## 記述問題 a
提供テキストにある次の一文を英語に訳してください:「すなわち、日本企業の強みでもあったチームワークが、コンセプト化、抽象化、論理モデル化の能力構築に制限を加えていたと考えられる。」

たとえば、組織内で抽象的なモデルを使った議論を重視する人事評価がおこなわれているか、会議の際に論理モデルにもとづいた説明が求められるか、先輩から後輩へ抽象化・論理モデル化のノウハウが口頭または文書で伝授されているか、といったことにより、このタイプの組織能力の強弱は影響を受ける。

また、そもそも抽象的な議論をする機会がどの程度あるかによって、論理モデルを使った抽象的な議論への「慣れ」も変わってくるだろう。

その点、日本語という、世界的にみると相当に特殊な言語を用いる集団内において、しかも民族的にも多様性に乏しく、日本的経営にみられる濃密な人間関係にもとづいたチームワーク重視の経営をおこなってきた日本企業は、論理モデルを使って他者を説得する必要性や機会に乏しかった。論理モデルを用いなくとも、文脈に依存した議論、いわゆる阿吽の呼吸や根回しによって、協働が十分可能であったためだ。

すなわち、日本企業の強みでもあったチームワークが、コンセプト化、抽象化、論理モデル化の能力構築に制限を加えていたと考えられる。

■まずは根拠のない自虐をやめること

同じことは、政界・官界や学界にもいえるかもしれない。岩田龍子『日本的経営の編成原理』(文眞堂)が指摘するように、濃密な人間関係に根差したチームワーク重視の組織運営という日本的経営の特徴は、そもそも日本の社会全体の特徴から生まれたものである可能性もあるためだ。

## 記述問題 b
以下の記録のうち、"You are a GUI" を含む行から記録の最後の行までを、空行を除いて「行番号」と「内容」の2列のMarkdown表として表してください。画像は表に含めないでください。

[データ項目]
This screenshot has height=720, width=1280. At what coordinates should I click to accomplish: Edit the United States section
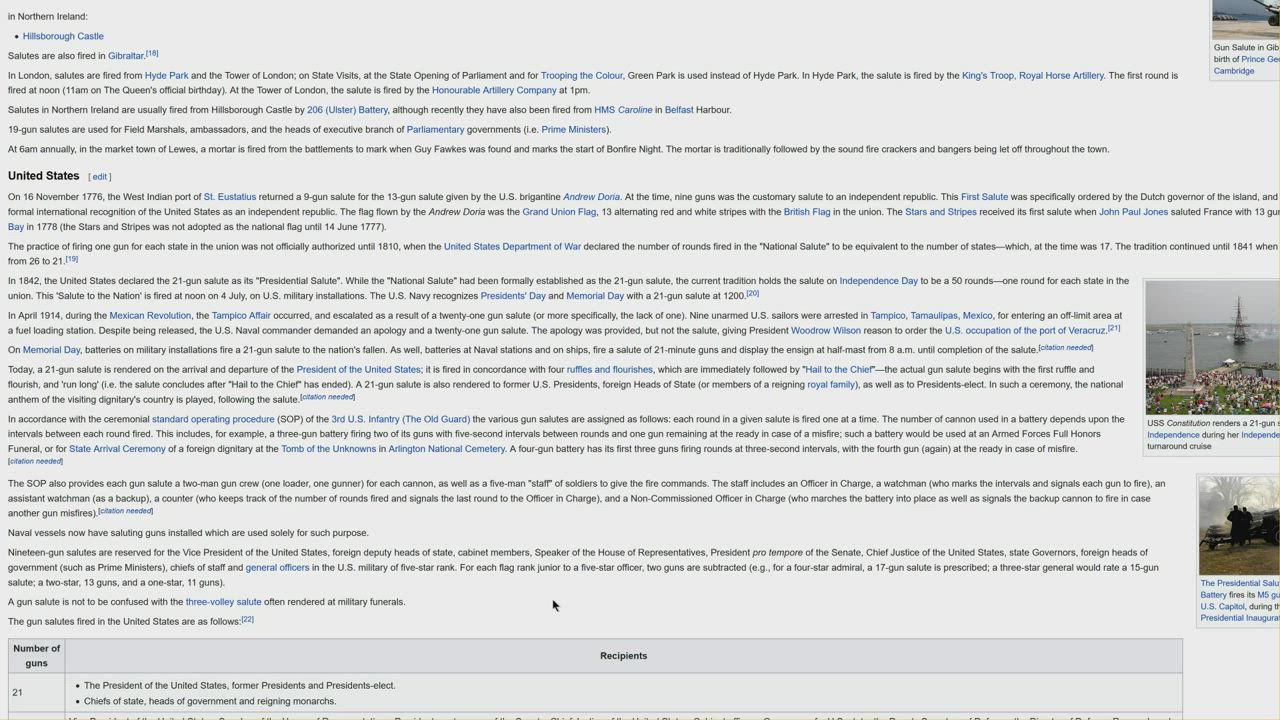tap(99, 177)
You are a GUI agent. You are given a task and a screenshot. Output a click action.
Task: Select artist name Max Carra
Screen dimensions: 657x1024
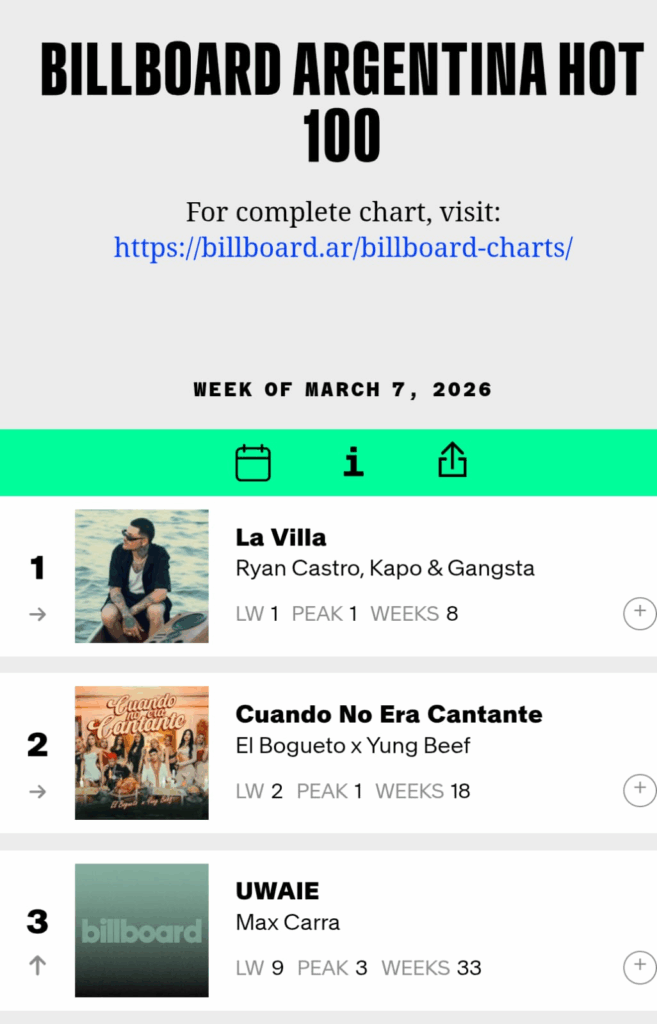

## 最終結果 a
In other words, teamwork, which had also been a strength of Japanese companies, is thought to have placed limits on building the capabilities of conceptualization, abstraction, and logical modeling.

## 最終結果 b
| 行番号 | 内容 |
|---|---|
| 1 | You are a GUI agent. You are given a task and a screenshot. Output a click action. |
| 2 | Task: Select artist name Max Carra |
| 3 | Screen dimensions: 657x1024 |